You're not going to future-proof a computer by spending more money than you need to. My advice to myself: buy a machine that does what you need it to do today.

The 2-1/2 year cycle we were used to until early this century is over, because the hardware reached a plateau that made it usable for many years. Now we're in the early stages of a transition with machine learning taking on an increasing role, so all bets are off.

When you run into the limitations of your current machine, you sell it and buy the next one. Hopefully that'll be in a few years, but if not then hopefully we'll be rich when it's time to upgrade again.


----------



## method1 (Nov 19, 2022)

I wanted 64gb but couldn't get one due to availability at the time of upgrade, no issues with the 32gb max so far, composing is my day job but I don't do heavy orchestral stuff.
Doing 1 cue per project file has basically been no problem.
There have been a couple instances where I have rendered stuff to free up some resources. 

You mentioned not having a heavy template so you should be fine, actually what's turned out to be more important for me is 1TB ssd instead of the stock 512.


----------



## benwiggy (Nov 20, 2022)

cuttime said:


> I come close to using most of the RAM


MacOS will try to use as much RAM as it can, and will usually use all of it, however much you have. After a few hours of uptime, "Memory Used" + "Cached Files" will be equal to your RAM. 

I have 32Gb RAM in my M1 Pro MBP, and memory pressure is always low.


----------



## Nick Batzdorf (Nov 20, 2022)

benwiggy said:


> MacOS will try to use as much RAM as it can, and will usually use all of it, however much you have. After a few hours of uptime, "Memory Used" + "Cached Files" will be equal to your RAM.
> 
> I have 32Gb RAM in my M1 Pro MBP, and memory pressure is always low.



I've never seen that behavior with 64GB installed, in either my previous or current machines.

Maybe it does that but only to a point?

I do know that macOS doesn't use the same amount of RAM for the same things twice in a row, but it's within a range.


----------



## benwiggy (Nov 20, 2022)

Nick Batzdorf said:


> I've never seen that behavior with 64GB installed, in either my previous or current machines.


Well, if you're not actually using 64Gb, then that would suggest you've paid for too much! 🤣


----------



## gives19 (Nov 20, 2022)

== Task set ==
(1) In the RAM thread, how much RAM does benwiggy have in the M1 Pro MBP?
(2) Please translate this sentence from the RAM thread into Spanish: "Doing 1 cue per project file has basically been no problem."
(3) Rename "composing" to "mixing" and rewrite the RAM thread from "I wanted 64gb" to "heavy orchestral stuff." with that change.

== Raw data ==
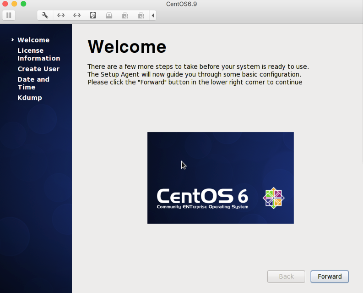Click the first network adapter icon
The image size is (363, 293).
coord(61,15)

== Answers to the problems ==
(1) 32Gb

(2) Hacer una cue por archivo de proyecto básicamente no ha sido ningún problema.

(3)
I wanted 64gb but couldn't get one due to availability at the time of upgrade, no issues with the 32gb max so far, mixing is my day job but I don't do heavy orchestral stuff.